Copy out the material below from its first line through the line containing "This screenshot has height=1000, width=563.", including both of those lines.

**Pixel coordinate grounding data:**
--------------------

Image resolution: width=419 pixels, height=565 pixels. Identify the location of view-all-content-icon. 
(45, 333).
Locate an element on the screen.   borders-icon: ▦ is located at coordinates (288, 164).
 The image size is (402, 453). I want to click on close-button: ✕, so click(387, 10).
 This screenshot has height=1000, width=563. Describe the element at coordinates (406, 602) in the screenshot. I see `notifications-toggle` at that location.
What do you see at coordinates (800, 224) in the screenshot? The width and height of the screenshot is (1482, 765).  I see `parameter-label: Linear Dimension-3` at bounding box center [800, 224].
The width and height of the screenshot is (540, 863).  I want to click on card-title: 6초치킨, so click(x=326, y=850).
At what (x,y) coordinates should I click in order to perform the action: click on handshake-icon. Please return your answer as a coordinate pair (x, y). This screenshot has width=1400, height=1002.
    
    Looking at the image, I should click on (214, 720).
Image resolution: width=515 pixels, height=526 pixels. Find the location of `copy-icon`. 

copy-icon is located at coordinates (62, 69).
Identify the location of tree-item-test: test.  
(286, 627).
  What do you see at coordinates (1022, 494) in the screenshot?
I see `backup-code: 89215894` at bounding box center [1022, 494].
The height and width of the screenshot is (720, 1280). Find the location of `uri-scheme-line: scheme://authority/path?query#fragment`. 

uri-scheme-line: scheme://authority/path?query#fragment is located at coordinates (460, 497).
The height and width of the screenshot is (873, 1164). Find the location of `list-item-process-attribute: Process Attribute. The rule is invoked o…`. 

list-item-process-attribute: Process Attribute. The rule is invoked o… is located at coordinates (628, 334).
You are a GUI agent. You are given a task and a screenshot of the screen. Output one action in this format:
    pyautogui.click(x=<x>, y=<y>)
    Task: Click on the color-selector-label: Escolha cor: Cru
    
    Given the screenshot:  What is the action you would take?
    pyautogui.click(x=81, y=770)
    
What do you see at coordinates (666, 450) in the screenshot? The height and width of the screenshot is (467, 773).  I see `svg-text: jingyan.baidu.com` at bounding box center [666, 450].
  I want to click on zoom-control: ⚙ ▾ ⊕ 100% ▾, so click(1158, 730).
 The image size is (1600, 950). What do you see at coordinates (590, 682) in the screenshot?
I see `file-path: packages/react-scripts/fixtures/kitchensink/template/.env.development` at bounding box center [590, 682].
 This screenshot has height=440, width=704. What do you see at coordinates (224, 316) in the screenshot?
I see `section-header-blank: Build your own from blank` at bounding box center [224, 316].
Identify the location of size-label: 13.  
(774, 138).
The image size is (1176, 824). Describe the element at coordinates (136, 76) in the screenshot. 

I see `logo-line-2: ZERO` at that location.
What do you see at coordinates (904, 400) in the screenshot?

--------------------

**RESPONSE AREA:**
Image resolution: width=419 pixels, height=565 pixels. Identify the location of view-all-content-icon. 
(45, 333).
Locate an element on the screen.   borders-icon: ▦ is located at coordinates (288, 164).
 The image size is (402, 453). I want to click on close-button: ✕, so click(387, 10).
 This screenshot has height=1000, width=563. Describe the element at coordinates (406, 602) in the screenshot. I see `notifications-toggle` at that location.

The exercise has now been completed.